Category Archives: drm


Steve Jobs on DRM: sense and nonsense

Kudos – mostly – to Steve Jobs for his remarks on Apple and DRM. I like his closing comments:

Convincing [big music companies] to license their music to Apple and others DRM-free will create a truly interoperable music marketplace.  Apple will embrace this wholeheartedly.

Yes please. But while I applaud these remarks, I have to note some curious logic in the rest of his defence of Apple’s DRM policy. Remember, the essence of the complaint against Apple is that it will neither license its FairPlay DRM to others, nor support other DRM schemes in its iTunes store. The consequence is that iTunes customers are locked to Apple’s software, and for portable devices, largely to its hardware as well.
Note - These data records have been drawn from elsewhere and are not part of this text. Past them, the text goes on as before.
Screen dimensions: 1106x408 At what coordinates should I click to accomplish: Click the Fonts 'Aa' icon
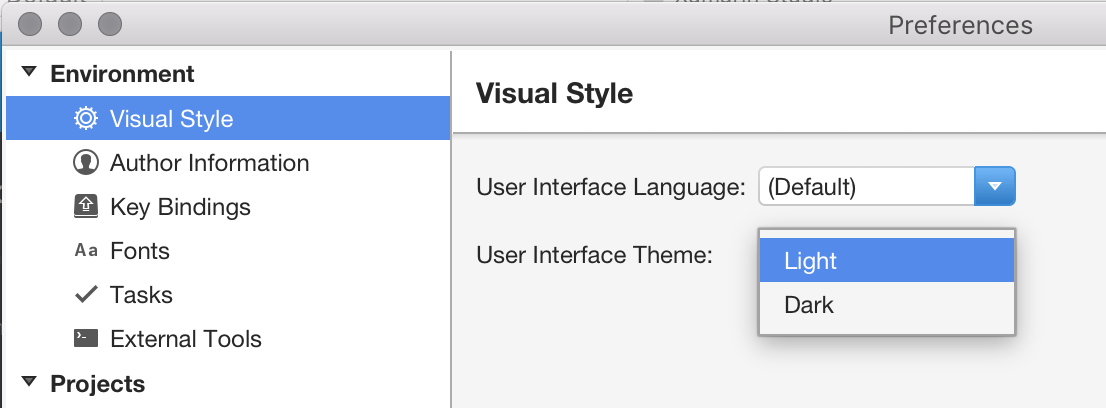tap(86, 251)
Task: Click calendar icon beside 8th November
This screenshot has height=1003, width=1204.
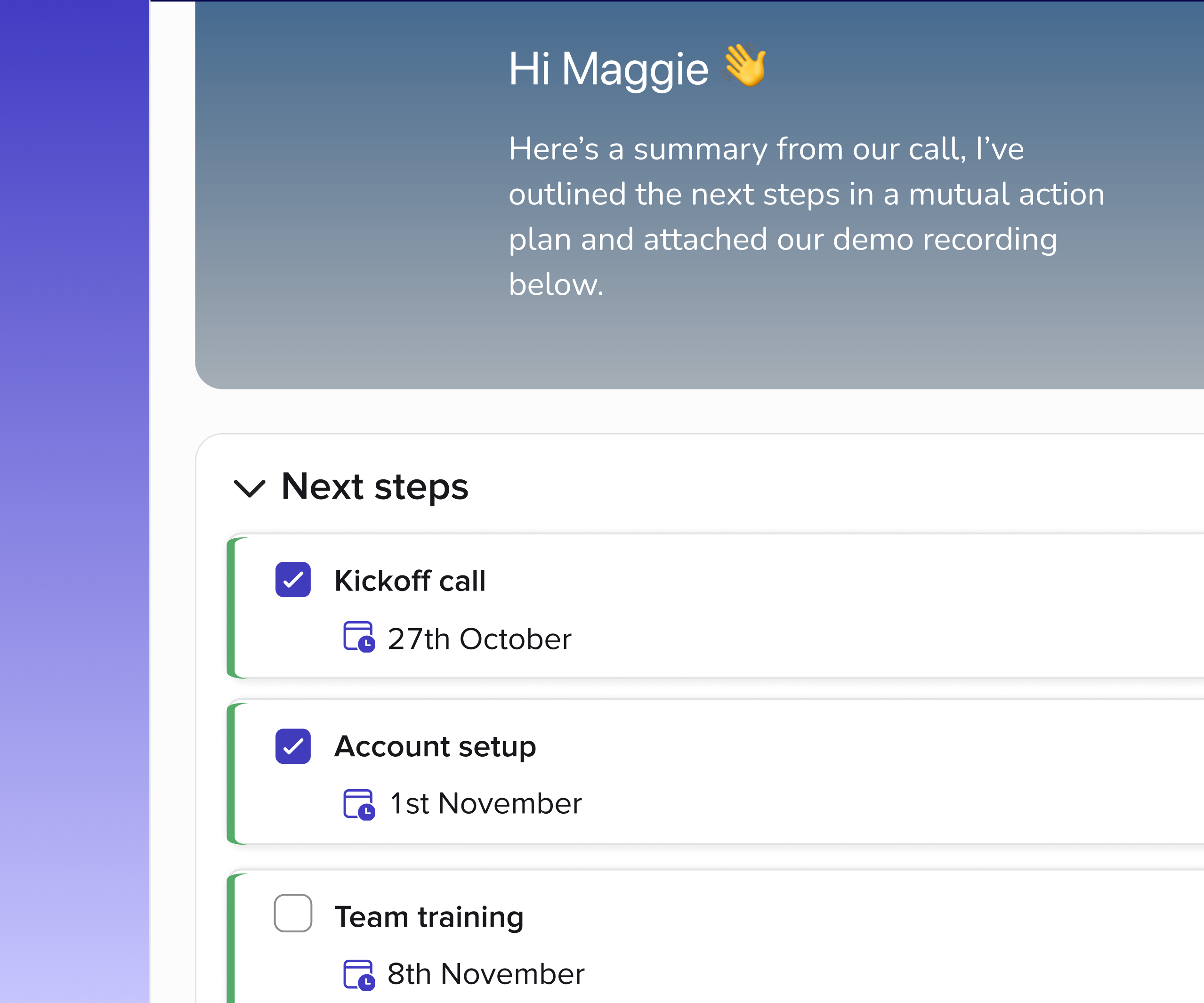Action: point(359,975)
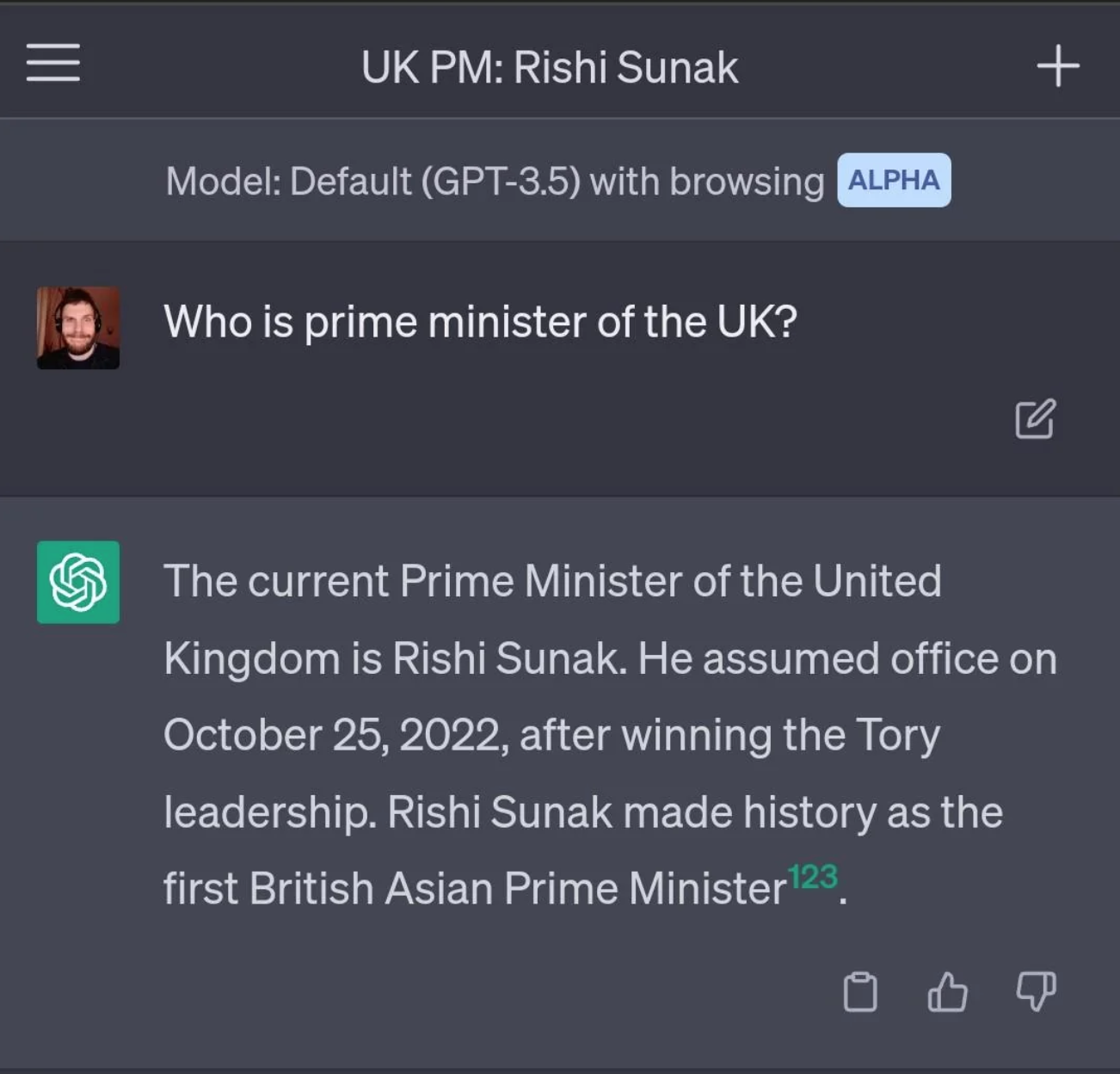The image size is (1120, 1074).
Task: Give the response a thumbs down
Action: (x=1036, y=992)

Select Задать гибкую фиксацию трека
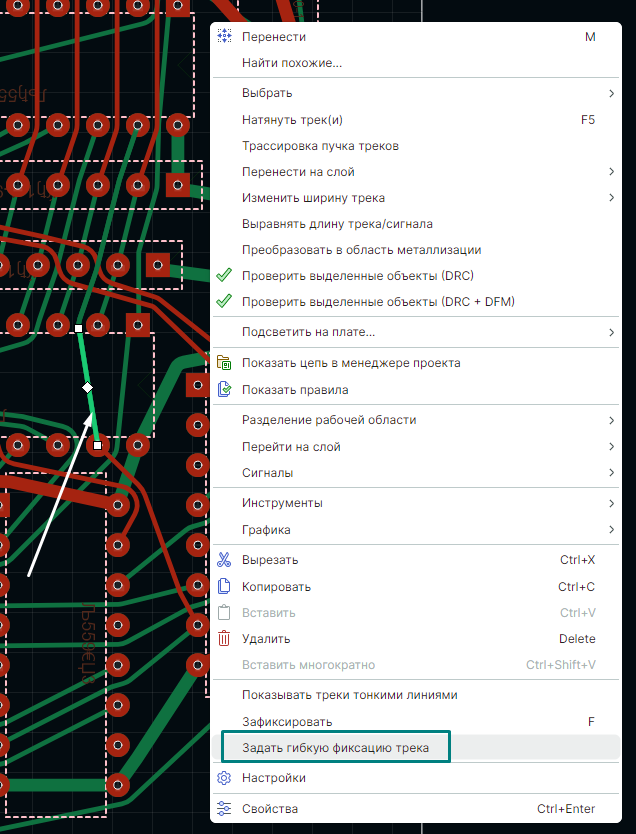point(335,748)
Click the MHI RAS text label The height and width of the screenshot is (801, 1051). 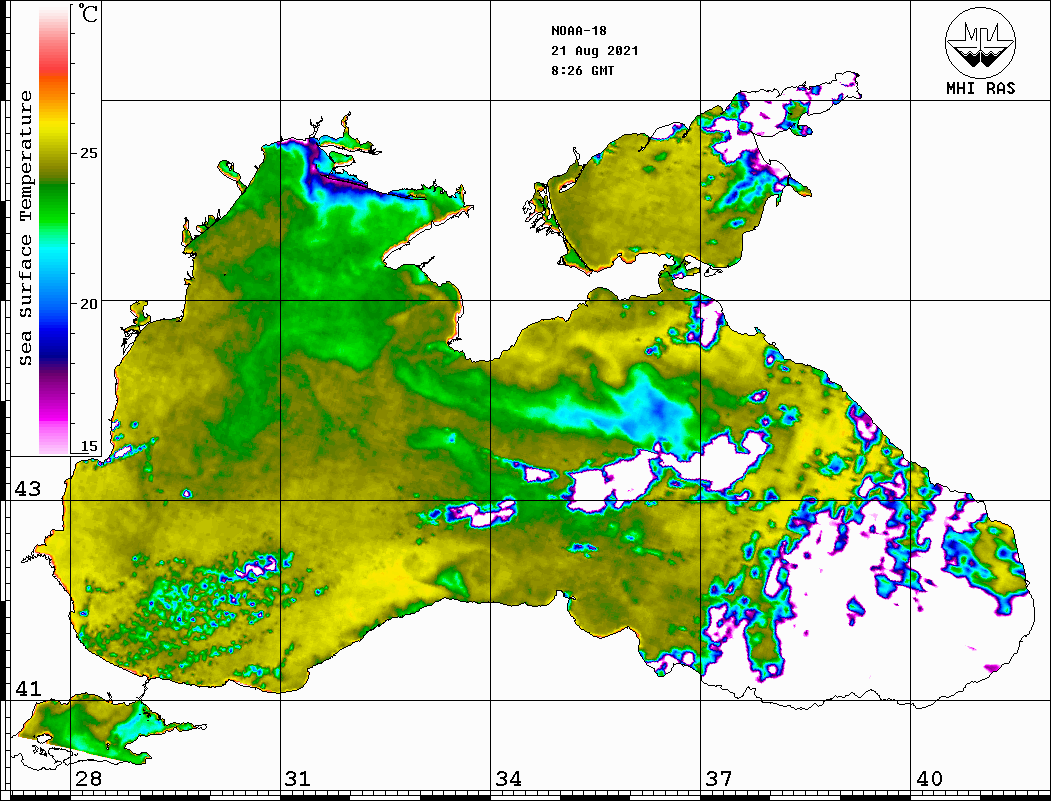click(980, 89)
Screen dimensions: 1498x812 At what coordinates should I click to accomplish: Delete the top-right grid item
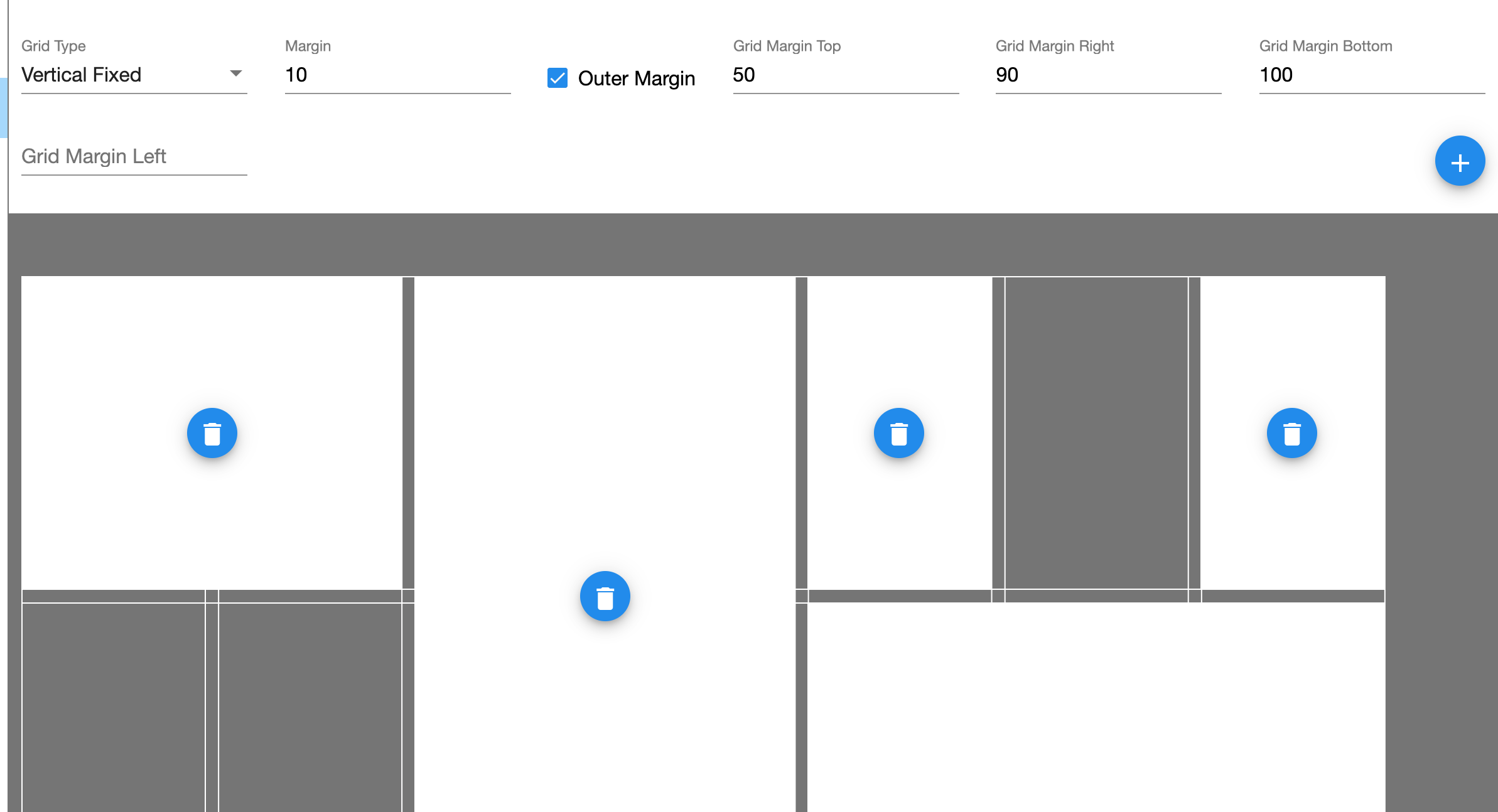(1291, 433)
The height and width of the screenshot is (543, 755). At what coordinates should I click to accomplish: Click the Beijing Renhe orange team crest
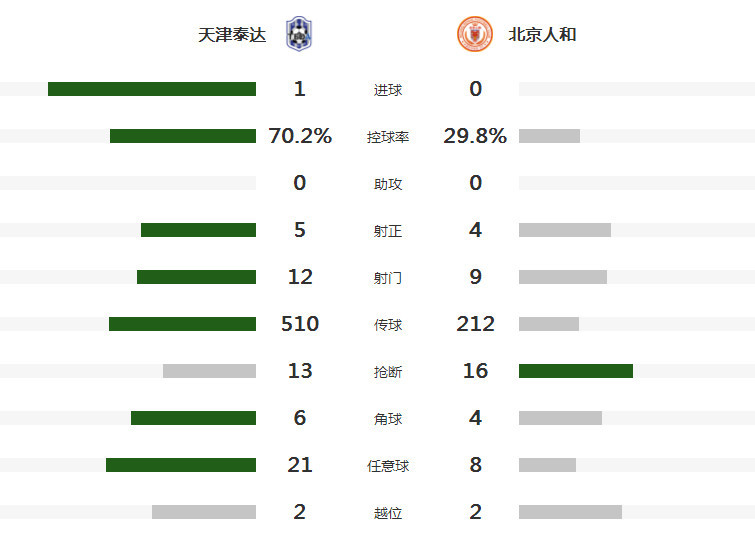click(475, 34)
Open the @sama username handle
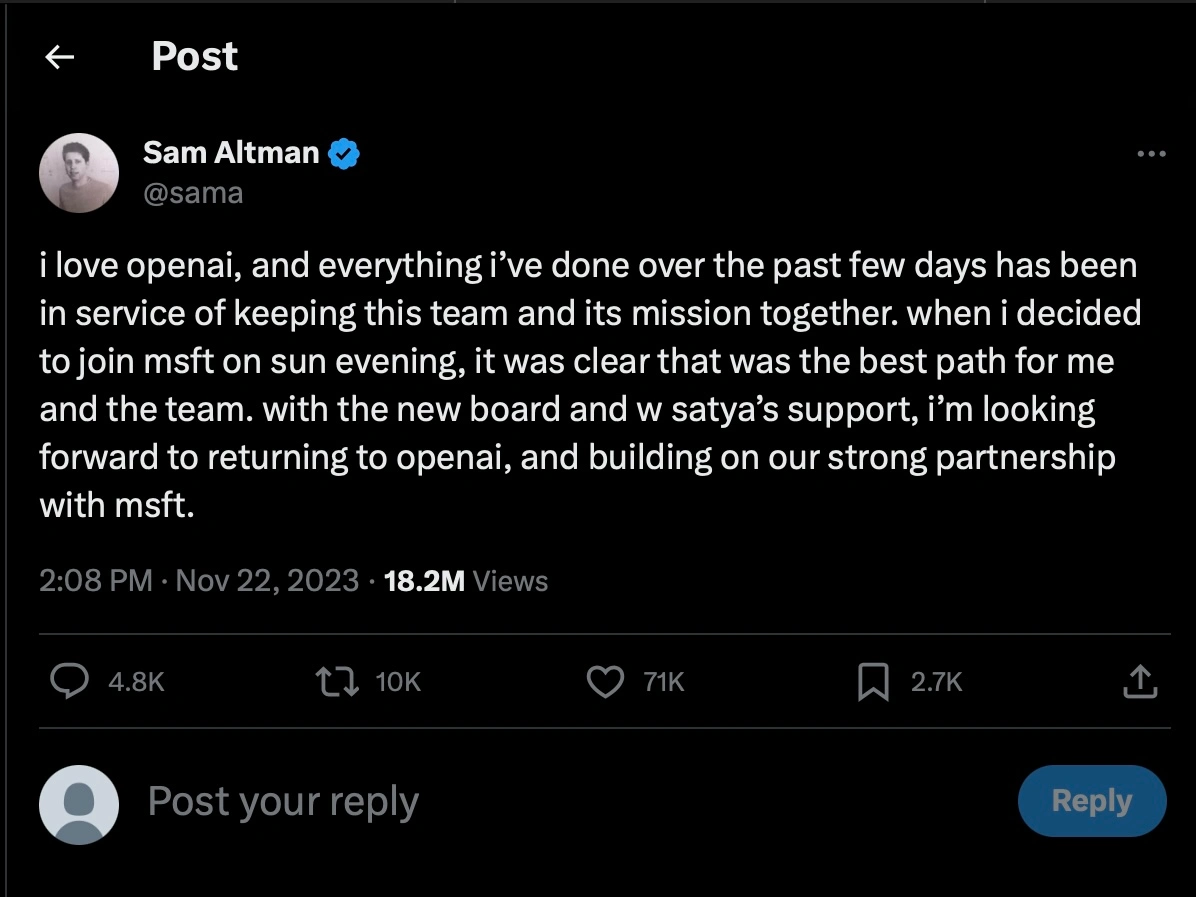This screenshot has height=897, width=1196. pos(194,192)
Jobs says Apple doesn’t license FairPlay because it could compromise its “secrets”:

The most serious problem is that licensing a DRM involves disclosing some of its secrets to many people in many companies, and history tells us that inevitably these secrets will leak.

However, Jobs has already stated that such secrets often get cracked anyway. The intransigent problem is that the keys reside on the user’s own machine:

In other words, even if one uses the most sophisticated cryptographic locks to protect the actual music, one must still “hide” the keys which unlock the music on the user’s computer or portable music player.

This is a greater impediment to FairPlay’s security than licensing it would be. Further, any iTunes purchase can be burned to CD and ripped to unprotected files, albeit with loss of quality if you choose a compressed format. I also note that DVD Jon (as far as I’m aware) achieved his success at cracking DRM by reverse engineering, not industrial espionage.

So this statement makes no sense:

Apple has concluded that if it licenses FairPlay to others, it can no longer guarantee to protect the music it licenses from the big four music companies.

Apple has actually concluded that it can’t “guarantee to protect the music” anyway, irrespective of whether it licenses FairPlay.

Further quibbles: Jobs sees a “a very competitive market”, where others see Apple’s unhealthy dominance, particularly in portable music players.

Another. Jobs says:

Since 97% of the music on the average iPod was not purchased from the iTunes store, iPod users are clearly not locked into the iTunes store to acquire their music.

No Mr Jobs, they are not locked into the iTunes store (yet). They are locked into the iPod to play this music back. Well, subject to the caveats already discussed. And what about iTunes exclusives?

Finally, Jobs notes that “The music companies sell the vast majority of their music DRM-free”, referring to the continuining importance of CD sales, which greatly exceed online sales.

Yet CD sales are declining and will continue to do so. We are having this discussion because we know that those figures will swing, probably quite fast, and that online or subscription sales will dominate the music business.

Users would love to see more legal, DRM-free downloads. In the meantime, Apple’s refusal to interoperate its DRM with others remains anti-competitive.

Technorati tags: , , ,

The best and worst of Vista multimedia

A friend called on Christmas day. She was away from home and had forgotten to set the video to record a couple of TV programmes. We’re testing Vista media center, so it was a matter of going to Vista’s TV guide, scrolling to the programmes she wanted, and selecting Record. What about the transfer to DVD? Next day, I selected Recorded TV, and scrolled through the recordings, each of which has a preview image. When I found the right one, I clicked on it and noticed that Burn CD/DVD was one of the menu choices. So I stuck a blank DVD -R in the drive, clicked Burn CD/DVD, and a while later (quite a long while) it was done. Tested the DVD in a standalone DVD player and it worked fine. I don’t miss VHS one bit.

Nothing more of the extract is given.